Otherwise, it’s easy to drive yourself crazy. I know because I’ve been driving myself crazy. I’ve read about 6 different books on how to get your baby to sleep, plus countless blogs and forum posts. I’ve been so unsure and confused as to what I think we should be doing with Emma that I’ve changed my mind probably about 100 times. I’ve been tempted to laugh/cry when I hear people say, “Do whatever you know is right for your family.” Um, that’s exactly what I don’t know and what I’m trying to figure out. Travis has been very encouraging and laidback, reminding me to just focus on one thing.

The most helpful book I read was Secrets of the Baby Whisperer. It helped me see that going from being rocked to sleep and held during naps to being put down awake and sleeping on her own for naps (she does fine at night) would be a very big and unwelcome change for Emma. So instead of overcorrecting for everything we ‘shouldn’t’ be doing (I have more thoughts on parenting shoulds that I’ll share in a later post) with Emma, we’re taking it slow – focusing first on getting her to sleep in her Rock ‘n’ Play for naps (meaning we get her to sleep and then put her in there). But again, if I can tell that she needs a longer nap or would wake up if I put her down, I just hold her. That’s why I haven’t been blogging a ton! Though I am getting pretty good at writing posts on my phone (which is what I’m doing right now).

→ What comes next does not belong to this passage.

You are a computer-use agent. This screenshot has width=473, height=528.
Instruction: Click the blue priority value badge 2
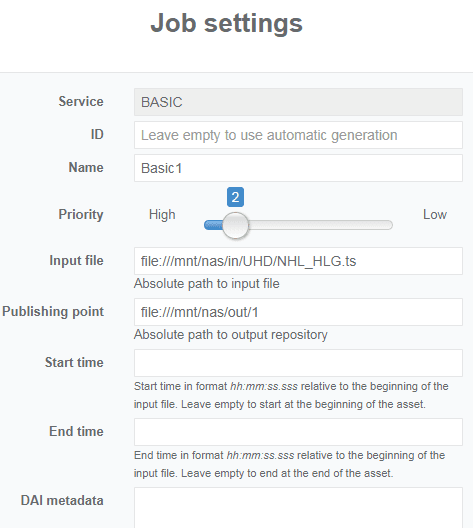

So what’s my plan for returning to work? First, I decided to take my full allotment of FMLA leave and not return to work until July 30. This will give Emma another 3 weeks to mature and me an additional 3 weeks to figure out how best to mother her. That way, hopefully I can leave Emma with my friend without worrying about her crying all day – not fun for Emma or Charlotte. But maybe the 4-month sleep regression will make that a hard time to go back too…

Second, I’m continuing the eat-play-sleep routine on a 2 to 3 hour schedule. It has been very helpful for me personally to be ok with feeding Emma every 2 hours if that is when she wakes up. It has taken so much pressure off to not have to make her get to a certain time. And I’m not frustrated when she wakes up after 45 minutes because I expect it (though I hope that she extends her naps as she gets older).

Last, I’m going to stop worrying so much. I’m going to surround myself with similar-minded mothers – those who didn’t let their kids cry it out but can testify that they eventually grow out of whatever phase they’re in. And most of all, I’m going to trust God to guide me and give me the wisdom I need to be the mother that Emma needs and that I’m called to be. Parenting is just one more aspect of the Christian life that requires a moment-by-moment dependence on the Holy Spirit and relationship with Jesus. I don’t have to fear ‘messing it up’ with Emma because God is actively at work in our lives. This verse has been a great comfort to me recently:

“Fear not, for I am with you; be not dismayed, for I am your God; I will strengthen you, I will help you, I will uphold you with my righteous right hand.” (Isaiah 41:10)

Parents – how did you decide on your parenting style?